If a line in the listing carries the word "agent", return a copy of that line.

○ ○ ○

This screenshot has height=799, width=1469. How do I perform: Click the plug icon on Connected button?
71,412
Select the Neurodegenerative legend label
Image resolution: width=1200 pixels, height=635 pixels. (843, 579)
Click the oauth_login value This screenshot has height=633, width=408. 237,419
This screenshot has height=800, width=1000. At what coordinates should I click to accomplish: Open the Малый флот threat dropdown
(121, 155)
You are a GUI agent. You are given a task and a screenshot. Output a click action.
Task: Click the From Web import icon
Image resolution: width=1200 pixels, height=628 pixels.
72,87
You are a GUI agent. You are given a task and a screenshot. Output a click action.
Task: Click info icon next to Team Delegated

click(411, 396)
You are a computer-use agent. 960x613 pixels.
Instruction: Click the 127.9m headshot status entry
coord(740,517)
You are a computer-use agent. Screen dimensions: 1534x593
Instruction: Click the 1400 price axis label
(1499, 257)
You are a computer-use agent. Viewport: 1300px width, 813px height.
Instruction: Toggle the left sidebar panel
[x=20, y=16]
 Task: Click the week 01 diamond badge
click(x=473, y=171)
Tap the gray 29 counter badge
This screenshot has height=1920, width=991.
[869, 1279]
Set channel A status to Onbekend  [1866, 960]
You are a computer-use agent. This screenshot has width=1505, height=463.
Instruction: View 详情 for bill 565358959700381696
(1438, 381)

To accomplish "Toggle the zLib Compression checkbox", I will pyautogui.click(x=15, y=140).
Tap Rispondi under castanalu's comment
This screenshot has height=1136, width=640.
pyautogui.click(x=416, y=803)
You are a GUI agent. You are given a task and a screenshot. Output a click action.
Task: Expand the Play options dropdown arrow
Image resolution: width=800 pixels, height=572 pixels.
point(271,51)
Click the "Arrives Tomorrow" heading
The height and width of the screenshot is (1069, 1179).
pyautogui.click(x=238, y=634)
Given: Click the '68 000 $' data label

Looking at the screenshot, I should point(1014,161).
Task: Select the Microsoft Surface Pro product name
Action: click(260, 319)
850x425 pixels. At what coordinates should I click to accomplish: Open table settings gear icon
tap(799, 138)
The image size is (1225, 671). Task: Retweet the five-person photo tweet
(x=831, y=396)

○ ○ ○

▶ **Exercise answer**:
You are a GUI agent. You are given a task and a screenshot. Output a click action.
You are a GUI agent. You are given a task and a screenshot. Output a click action.
You are a computer-use agent. 960x613 pixels.
You are a computer-use agent. Screen dimensions: 1534x593
You are a computer-use agent. Viewport: 1300px width, 813px height.
You are a computer-use agent. This screenshot has width=1505, height=463.
You are a GUI agent. You are given a task and a screenshot. Output a click action.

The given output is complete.